By Cho Jin-seo
Staff Reporter
LG Electronics became the world's fourth largest mobile phone maker in the first quarter by surging ahead of SonyEricsson for the first time since 2006.
The maker of Viewty and Prada phones now joins the elite group of Nokia, Samsung Electronics and Motorola in the cell phone market. Furthermore, LG sees that it will be able to overcome ailing Motorola in the second half of this year.
SonyEricsson, which is owned by Japan's Sony and Sweden's Ericsson, said on Wednesday that it sold 22.3 million mobile phones between January and March, down from 30.8 million in the previous quarter. Meanwhile, LG Electronics shipped 24.4 million units in the January-March period to steal the fourth position in the global market share.

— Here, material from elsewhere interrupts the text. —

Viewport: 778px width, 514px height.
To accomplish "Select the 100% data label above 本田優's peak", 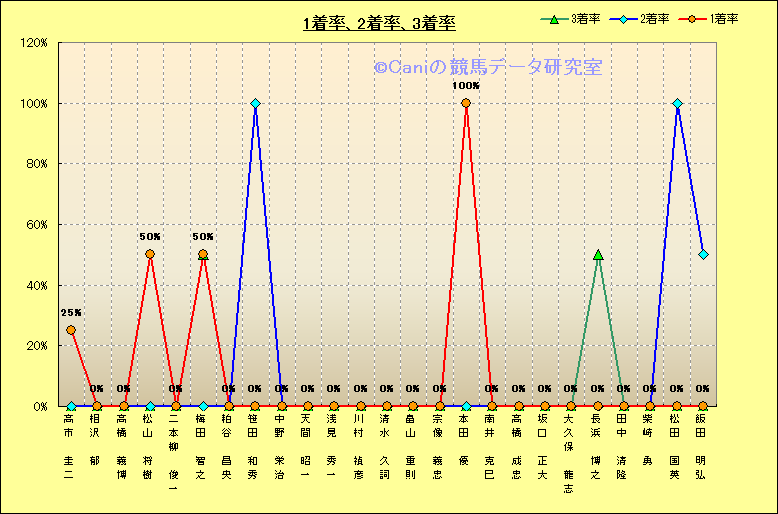I will click(x=466, y=86).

LG aims to sell 100 million handsets this year, posting 12.5 trillion won ($12.5 billion) in sales and 1 trillion won ($1 billion) in operating profit. Those targets are up by more than 20 percent from last year, which will be enough to put LG in a neck-and-neck race with Motorola, which has lost its vigor since last year.
Motorola sold 27.4 million phones in the first quarter, 3 million more than LG, at an operating loss of $418 million.

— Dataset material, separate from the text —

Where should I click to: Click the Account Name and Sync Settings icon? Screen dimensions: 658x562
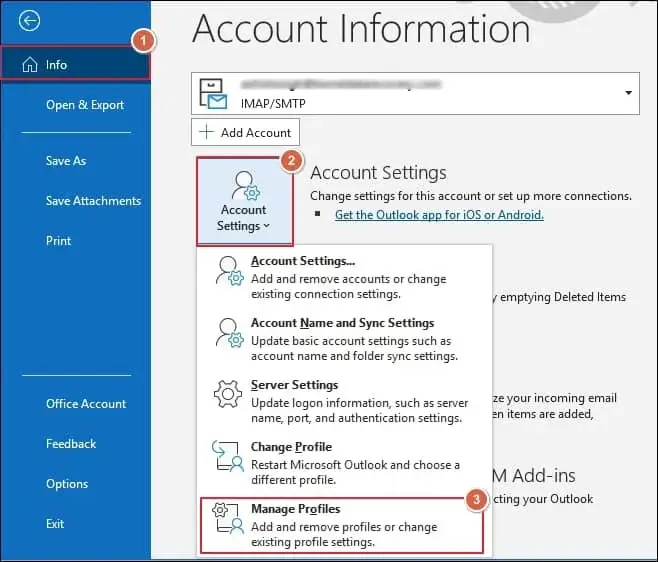click(x=228, y=332)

``In this trend, we will be able to achieve our annual target comfortably. But we don't put much meaning in the sales volume rankings,'' said LG spokesman Choi Joon-hyuk.

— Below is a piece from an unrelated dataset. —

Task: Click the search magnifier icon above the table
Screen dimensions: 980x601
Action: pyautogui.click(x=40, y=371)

LG's mobile business fell behind Sony Ericsson's in the summer of 2006 when it reported losses for two consecutive quarters. But thanks to strong sales of Viewty, Voyager, Venus and other high-end models, its handset shipment recorded the highest in the first quarter.
It also had a healthy profit margin of 13.9 percent, compared with 6.7 percent at SonyEricsson.
Thanks to the high-flying handset division, LG Electronics' share price rose from the mid-50,000 won level a year ago to over 140,000 won last week, despite the downturn of the stock market. Some stock analysts such as Mirae Asset Securities believe it will touch 200,000 won this year.
Finland's Nokia is the solid leader in the mobile phone industry, accounting for almost 40 percent of the global market. Samsung Electronics, LG's cross-town rival, is a distant runner-up at around 15 percent. Samsung is to announce its quarterly performance report on Friday.
Third-place Motorola is having the most difficult time among major makers. The U.S. company's handset division recorded $1.2 billion in accumulated losses last year, and is laying off workers all over the world ahead of the planned spin-off of the division next year.